Given the enormous challenges we face with CoVID-19 and the limited scope and availability of PCR assays, antibody testing for SARS-CoV-2 has been widely anticipated. News that serologic testing is now available and about to be rolled-out is to be welcomed, but uncertainties remain about who should be tested and about how the results of testing should be used.

A large number of antibody-testing systems have been developed by a myriad of suppliers, for the most part circumventing standard processes of FDA review and approval. Suggested areas for use of these serologic tests have included help with CoVID diagnosis in acute disease, screening of blood from patients who have recovered from CoVID for use in hyperimmune serum therapy, epidemiologic surveillance to assess the scale of the epidemic, and in the hope to assess a patient or employee’s immunity from future disease from SARS-CoV-2.

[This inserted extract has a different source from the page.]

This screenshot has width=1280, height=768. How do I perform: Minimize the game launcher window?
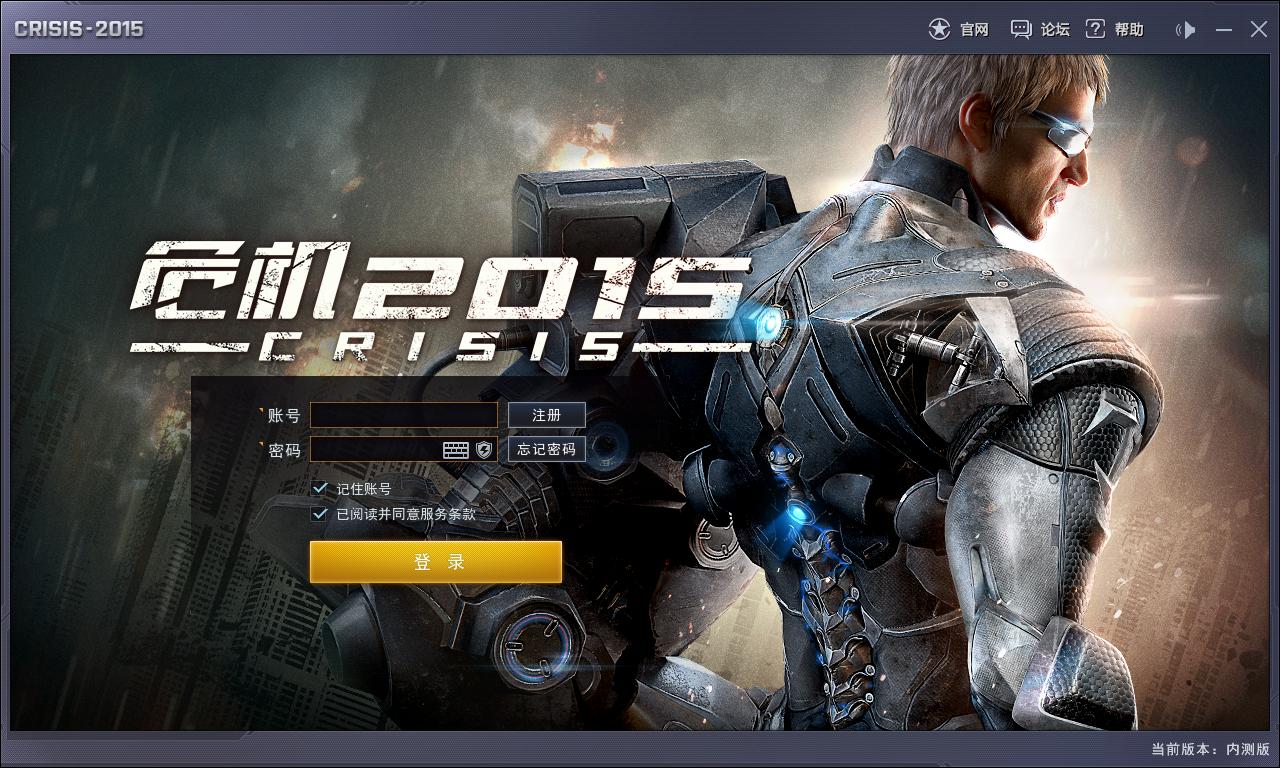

There are uncertainties around the accuracy of available test systems and substantial challenges in interpreting the results of testing, particularly as they apply to individual patients. As data is collected from healthcare workers, other exposed individuals and the wider community we may be able to begin to address some of these uncertainties, but many will likely remain. Of greatest concern is the possibility that a ‘false-positive’ result (perhaps, for example, reflecting cross-reacting antibody from previous ‘non-CoVID-19’ coronavirus infections) will lead to personal behaviors (e.g. a relaxation of distancing and hygiene precautions) or deployments that may increase rather than decrease future health risks for tested individuals.

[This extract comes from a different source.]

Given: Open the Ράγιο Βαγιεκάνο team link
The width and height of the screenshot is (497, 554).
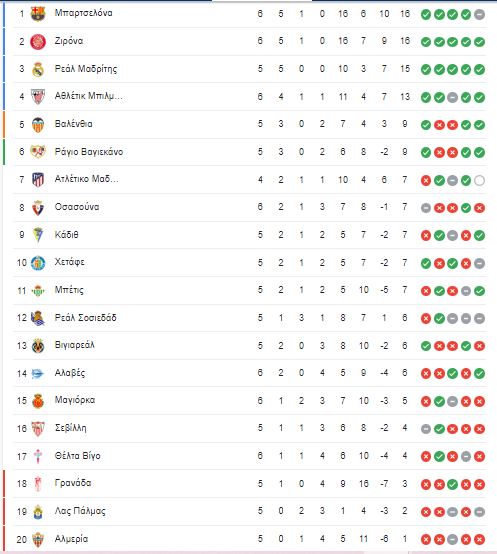Looking at the screenshot, I should (x=89, y=152).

Carefully-conducted community-based surveys involving serological testing for SARS-CoV-2 promise better understanding of the true scale of this pandemic and may inform decisions to allow us to ‘open back up’ again. The implications of antibody test-results for individual patients and frontline staff are much less clear. Careful discussion around the risks and benefits of testing will be important before a rush to embrace exciting but still untested technology.